It was also not surprising to see the headline net pricing balance still firmly in negative territory, although the slight increase to -24% in March from -27% in February ended a run of eight consecutive months of deterioration. Predictably, London and the South East continued to report the weakest sentiment with respect to house prices, with the relevant net balance in the South East deteriorating to its lowest level for a decade (-61%) . So, with official house prices having fallen in January for the second successive month to leave the annual rate of growth moderating to just 1.7%Y/Y, the softest pace since mid-2013, RICS suggested that continued modest declines in house prices at the national level might be expected over the next couple of quarters.

Euro area:
A quiet day for economic data from the euro area has seen the most notable new reports – final German and French CPI inflation data for March – released already. The German figures confirmed the flash estimates, which meant that, on the EU-harmonised measure, the annual rate dropped 0.3ppt to 1.4%Y/Y, the lowest since last April. The details on the national measure, which saw the headline rate of inflation fall 0.2ppt to 1.3%Y/Y, suggested that energy price inflation reversed the drop of the last few months and rose notably, to 4.2%Y/Y, while food prices and the core components provided negative contributions. The rate for the former halved to only 0.7%Y/Y, while core inflation declined by 0.3ppt to an eleven-month low of 1.1%Y/Y.

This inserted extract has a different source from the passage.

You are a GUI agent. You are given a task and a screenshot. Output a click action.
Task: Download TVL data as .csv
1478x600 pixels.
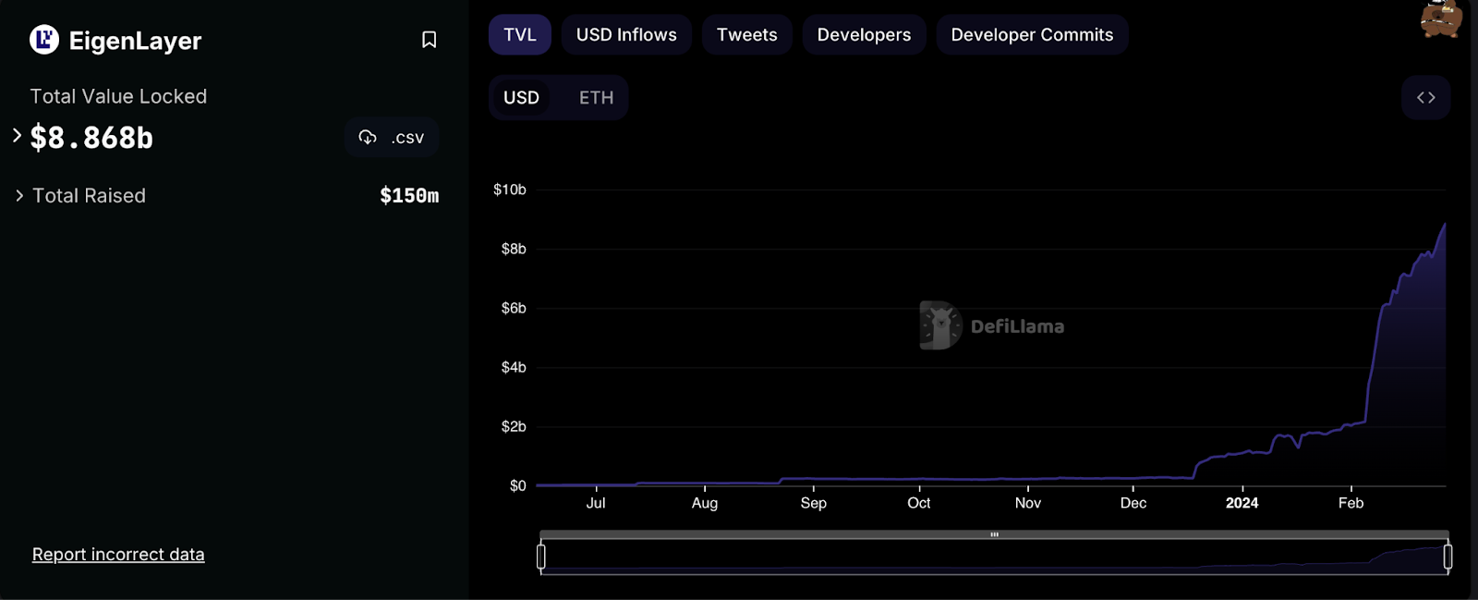[x=392, y=138]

In France, likewise, the flash estimate of 1.3%Y/Y on the EU-harmonised measure, down 0.3ppt from February and the lowest for thirteen months, was also confirmed. The CPI rate on the national measure dropped by 0.2ppt to 1.1%Y/Y. And the details echoed the patterns seen in the German data, with food and core inflation easing and energy prices accelerating. So, we fully expect that the final euro area figures, due next week, will confirm the flash estimates of 1.4%Y/Y for headline inflation and – most concerning for the ECB – just 0.8%Y/Y for the core measure. The ECB’s latest survey of professional forecasters is also due for release later this morning. And in the markets, Italy and Spain will sell bonds with a range of maturities.

There were no major surprises from yesterday’s ECB announcements. For example, there was no amendment made to the Governing Council’s forward guidance on interest rates, which are still expected to remain unchanged “at least through the end of 2019”. Its forward guidance on reinvestments of principal payments from maturing securities held under its asset purchase programme was also unchanged, with those proceeds to be reinvested in full “for an extended period of time past the date when it starts raising the key ECB interest rates”. Nevertheless, Draghi was still in dovish mode. And, acknowledging that the risks to the economic outlook remain skewed to the downside, Draghi insisted that all policy options – by implication including rate cuts and a resumption of net asset purchases as well as mere revision to forward guidance – remained on the table should the economic outlook demand further stimulus.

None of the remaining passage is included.